Sacramento – The City of Petaluma issued a lengthy press release last week in an attempt to spin its way out of the “F” grade it earned for ranking dead last among California cities on the California Policy Center’s 2024 Local Fiscal Health Dashboard. Petaluma ranked No. 328 out of 328 cities with reported data.
Petaluma was responding to a growing group of concerned residents who raised questions about the city’s position at the bottom of CPC’s fiscal rankings.
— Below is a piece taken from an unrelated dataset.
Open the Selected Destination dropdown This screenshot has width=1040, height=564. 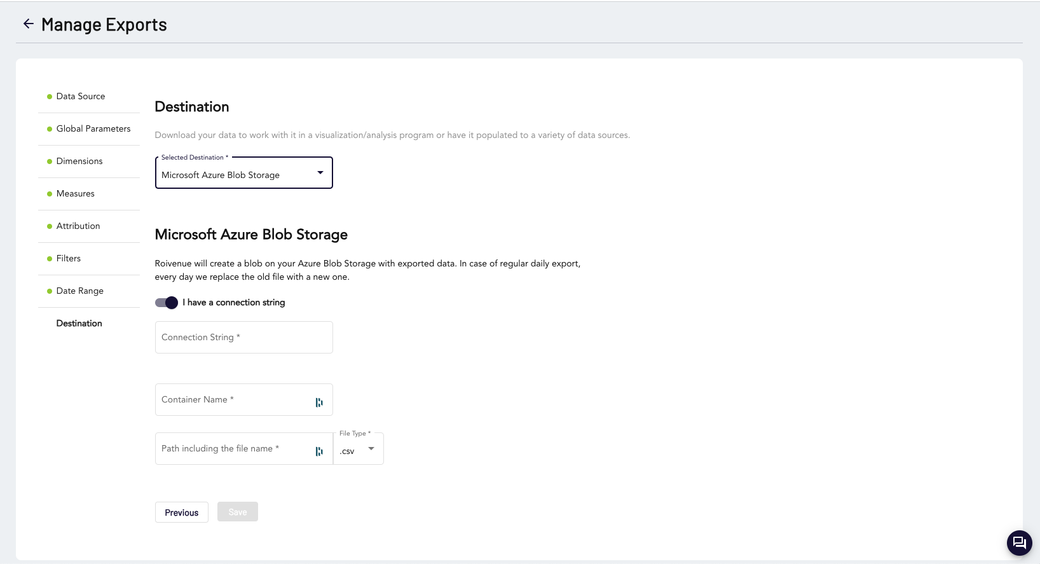point(243,174)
Petaluma went on the offensive — blasting the data, the methodology, and CPC — despite the fact that the dashboard ranking is based on audited financials for FY 2024 that Petaluma and other cities submitted to state and federal authorities.
CPC’s Local Fiscal Health Dashboard was designed to fill a void in government transparency data left after the California State Auditor’s Office unexpectedly discontinued its popular Local Government High-Risk Dashboard in October of 2023. CPC’s dashboard uses public data from Annual Comprehensive Financial Reports (ACFRs) that local governments are required to share with the public annually.
The methodology used in creating CPC’s dashboard was developed by the Hoover Institution’s State and Local Governance Initiative for its Stanford Municipal Finance Dashboard, which examines municipal data nationwide. The Hoover Institution’s methodology is based on the State Auditor’s approach, with some changes made to address data availability. CPC expanded on the data to include not just California cities, but also counties and school districts.
“We built the dashboard so Californians can see how their tax dollars are managed — without government spin,” said Will Swaim, president of the California Policy Center. “If Petaluma wants a better grade, it should start by improving its finances, not attacking the data.”
CPC suggests Petaluma use the dashboard information as intended — as an invitation to dig deep and challenge the policies and decisions that have brought the city to its current condition. The dashboard grade provides an indication that if the city adheres to its current decision-making approach, it will only be able to survive through serial tax increases, deferred maintenance, and deteriorating services. Such a result will be unfortunate for the residents and businesses of Petaluma.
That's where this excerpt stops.